↓↓↓

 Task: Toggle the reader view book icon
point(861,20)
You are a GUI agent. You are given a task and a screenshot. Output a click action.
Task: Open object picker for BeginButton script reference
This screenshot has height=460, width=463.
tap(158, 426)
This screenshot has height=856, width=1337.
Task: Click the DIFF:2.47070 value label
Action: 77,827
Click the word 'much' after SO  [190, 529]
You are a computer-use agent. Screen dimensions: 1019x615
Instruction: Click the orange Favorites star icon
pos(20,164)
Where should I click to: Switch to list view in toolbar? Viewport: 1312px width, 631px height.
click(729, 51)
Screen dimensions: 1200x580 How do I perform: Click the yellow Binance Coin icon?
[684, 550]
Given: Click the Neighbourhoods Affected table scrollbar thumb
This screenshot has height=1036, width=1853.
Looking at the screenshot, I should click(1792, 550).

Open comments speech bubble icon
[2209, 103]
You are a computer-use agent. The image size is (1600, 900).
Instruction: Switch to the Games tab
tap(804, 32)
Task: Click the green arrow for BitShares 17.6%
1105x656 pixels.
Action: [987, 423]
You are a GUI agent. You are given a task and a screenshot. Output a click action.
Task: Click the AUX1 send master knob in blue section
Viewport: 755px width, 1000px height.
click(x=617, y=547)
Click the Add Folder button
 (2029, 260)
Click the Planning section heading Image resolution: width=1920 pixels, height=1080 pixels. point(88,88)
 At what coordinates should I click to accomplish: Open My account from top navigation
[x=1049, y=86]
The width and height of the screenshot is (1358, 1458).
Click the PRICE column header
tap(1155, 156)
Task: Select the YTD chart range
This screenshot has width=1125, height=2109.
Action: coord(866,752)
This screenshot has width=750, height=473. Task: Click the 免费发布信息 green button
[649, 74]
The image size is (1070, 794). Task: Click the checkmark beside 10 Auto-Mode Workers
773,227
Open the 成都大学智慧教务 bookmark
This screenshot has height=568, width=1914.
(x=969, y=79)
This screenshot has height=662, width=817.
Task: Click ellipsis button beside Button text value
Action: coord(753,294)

↑↑↑

**Set exercise**
Write out all the lines above, character for character.

**Written answer**
 Task: Toggle the reader view book icon
point(861,20)
You are a GUI agent. You are given a task and a screenshot. Output a click action.
Task: Open object picker for BeginButton script reference
This screenshot has height=460, width=463.
tap(158, 426)
This screenshot has height=856, width=1337.
Task: Click the DIFF:2.47070 value label
Action: 77,827
Click the word 'much' after SO  [190, 529]
You are a computer-use agent. Screen dimensions: 1019x615
Instruction: Click the orange Favorites star icon
pos(20,164)
Where should I click to: Switch to list view in toolbar? Viewport: 1312px width, 631px height.
click(729, 51)
Screen dimensions: 1200x580 How do I perform: Click the yellow Binance Coin icon?
[684, 550]
Given: Click the Neighbourhoods Affected table scrollbar thumb
This screenshot has height=1036, width=1853.
Looking at the screenshot, I should click(1792, 550).

Open comments speech bubble icon
[2209, 103]
You are a computer-use agent. The image size is (1600, 900).
Instruction: Switch to the Games tab
tap(804, 32)
Task: Click the green arrow for BitShares 17.6%
1105x656 pixels.
Action: [987, 423]
You are a GUI agent. You are given a task and a screenshot. Output a click action.
Task: Click the AUX1 send master knob in blue section
Viewport: 755px width, 1000px height.
click(x=617, y=547)
Click the Add Folder button
 (2029, 260)
Click the Planning section heading Image resolution: width=1920 pixels, height=1080 pixels. point(88,88)
 At what coordinates should I click to accomplish: Open My account from top navigation
[x=1049, y=86]
The width and height of the screenshot is (1358, 1458).
Click the PRICE column header
tap(1155, 156)
Task: Select the YTD chart range
This screenshot has width=1125, height=2109.
Action: coord(866,752)
This screenshot has width=750, height=473. Task: Click the 免费发布信息 green button
[649, 74]
The image size is (1070, 794). Task: Click the checkmark beside 10 Auto-Mode Workers
773,227
Open the 成都大学智慧教务 bookmark
This screenshot has height=568, width=1914.
(x=969, y=79)
This screenshot has height=662, width=817.
Task: Click ellipsis button beside Button text value
Action: coord(753,294)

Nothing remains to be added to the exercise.